━━ Input for this task

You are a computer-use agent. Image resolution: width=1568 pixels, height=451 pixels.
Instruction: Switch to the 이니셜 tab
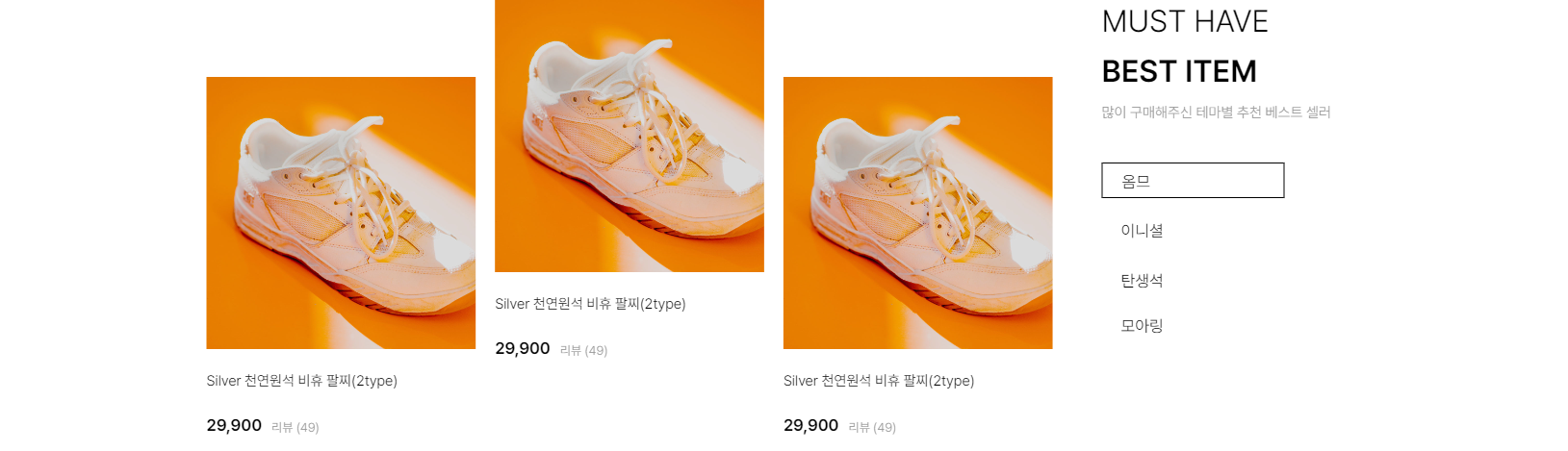1142,231
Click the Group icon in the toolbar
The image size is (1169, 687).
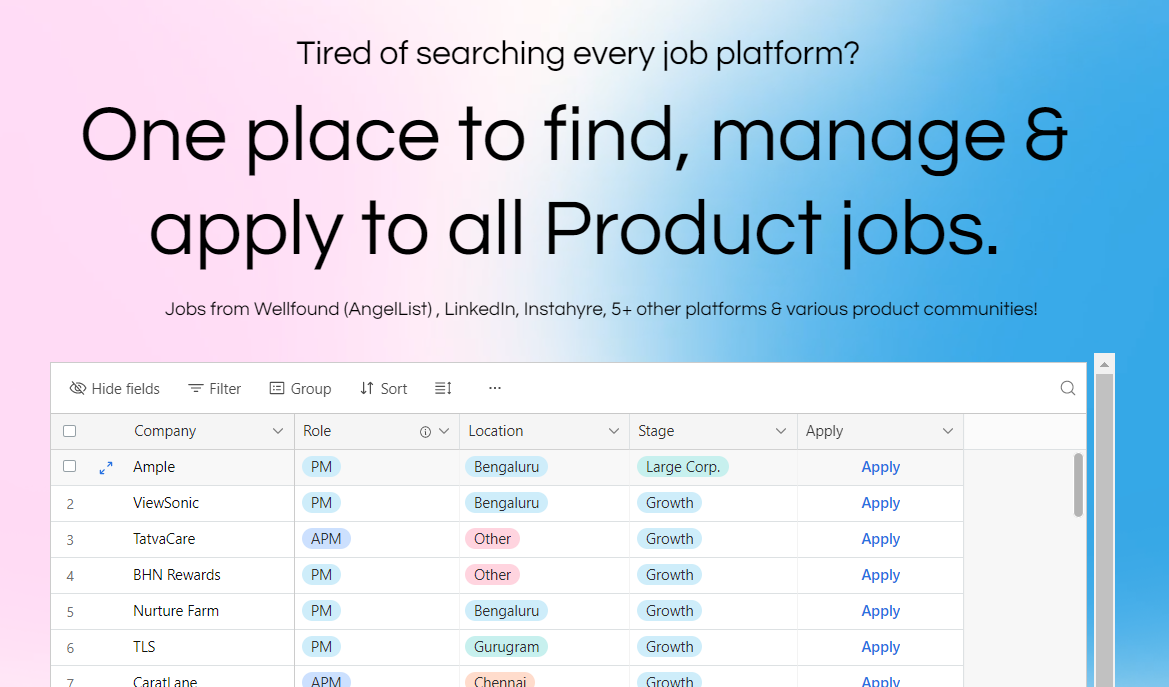coord(276,388)
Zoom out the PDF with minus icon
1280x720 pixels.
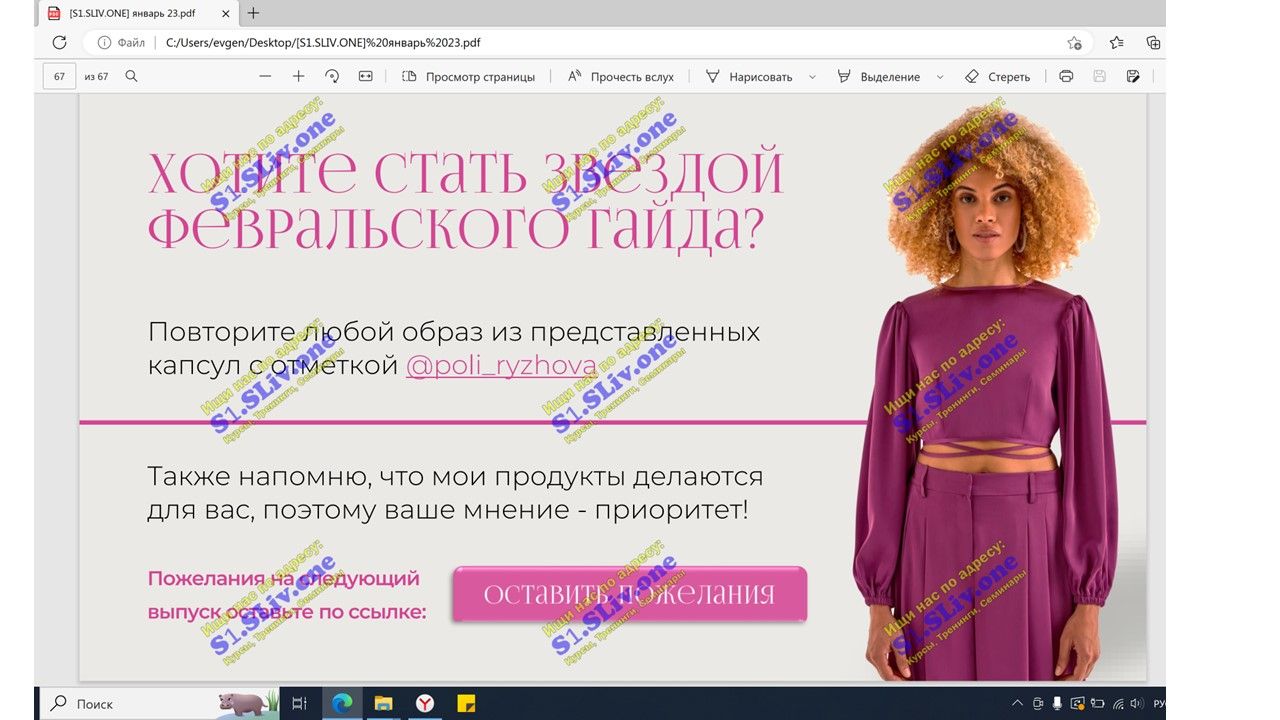265,76
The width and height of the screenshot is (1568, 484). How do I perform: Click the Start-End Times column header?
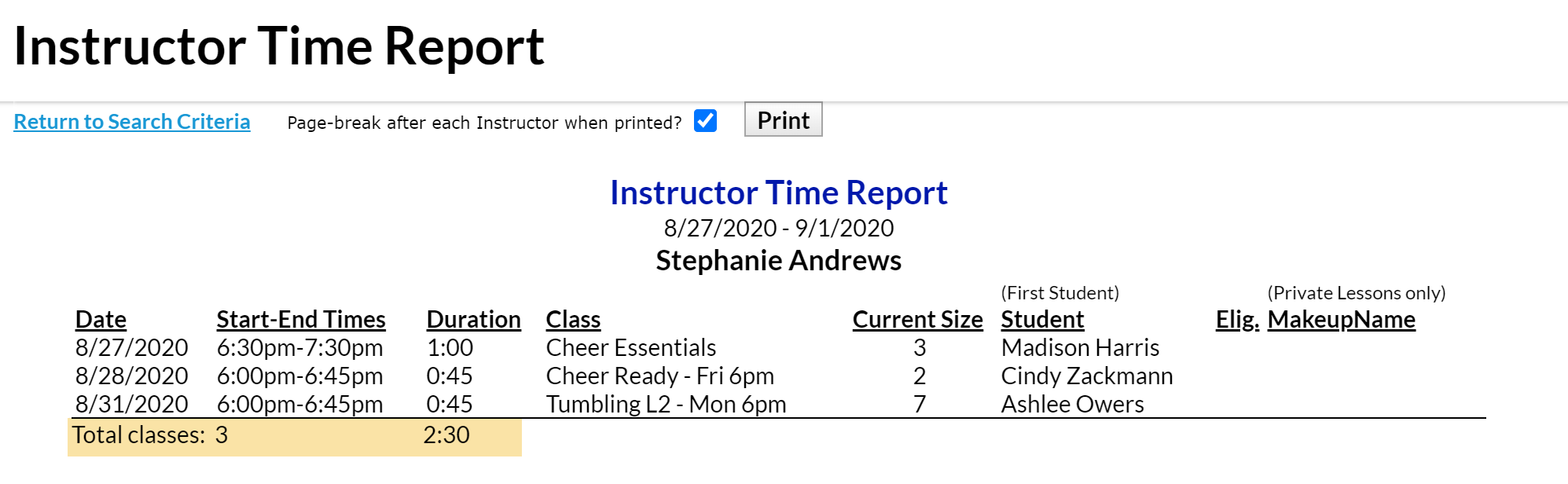[x=301, y=320]

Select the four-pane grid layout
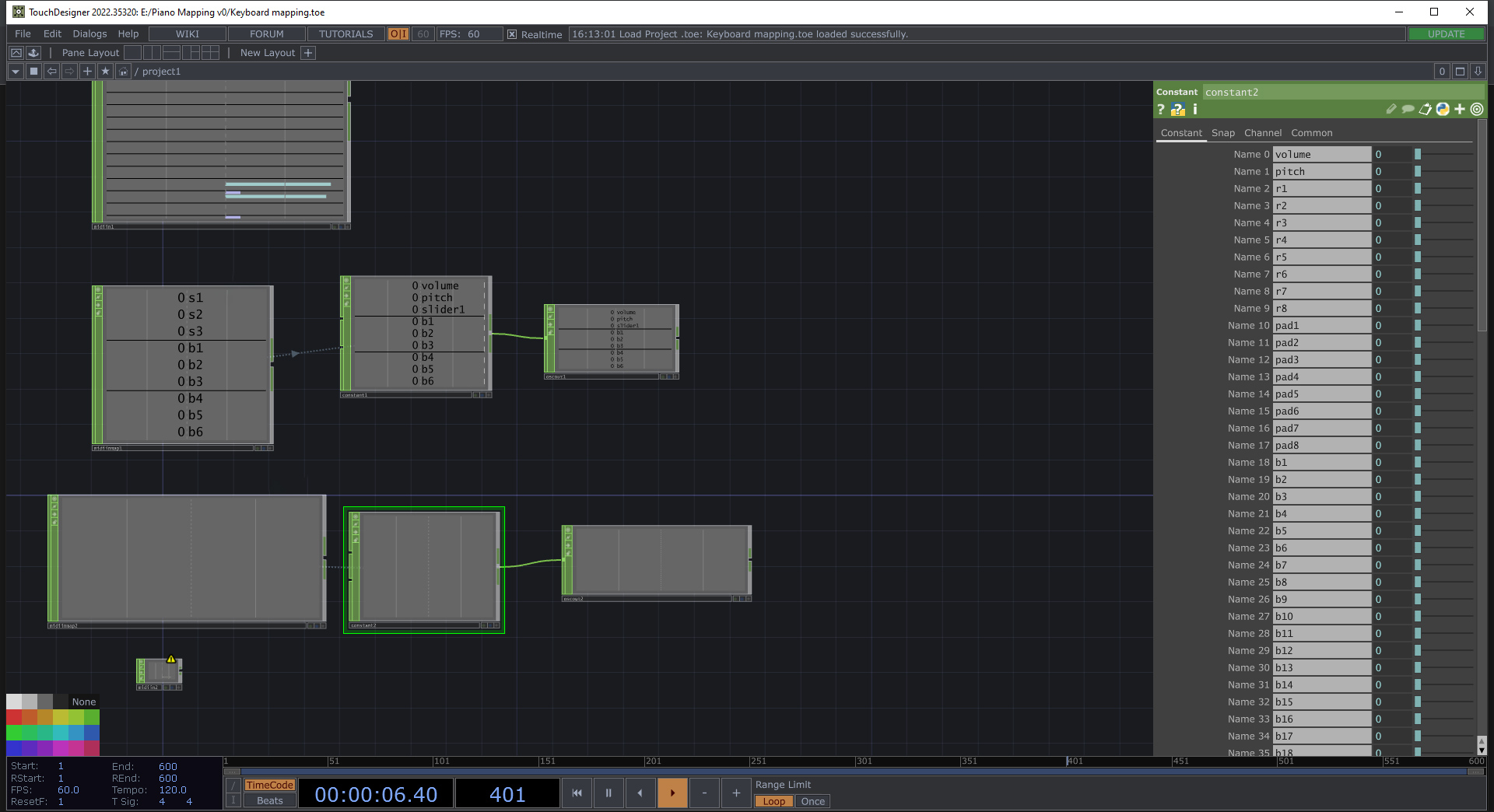210,53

━━━━

• _Required action_:
Scan the listing for the word "icon". Copy every line in which it appears.

• _Problem solution_:
Click the Group icon in the toolbar
Zoom out the PDF with minus icon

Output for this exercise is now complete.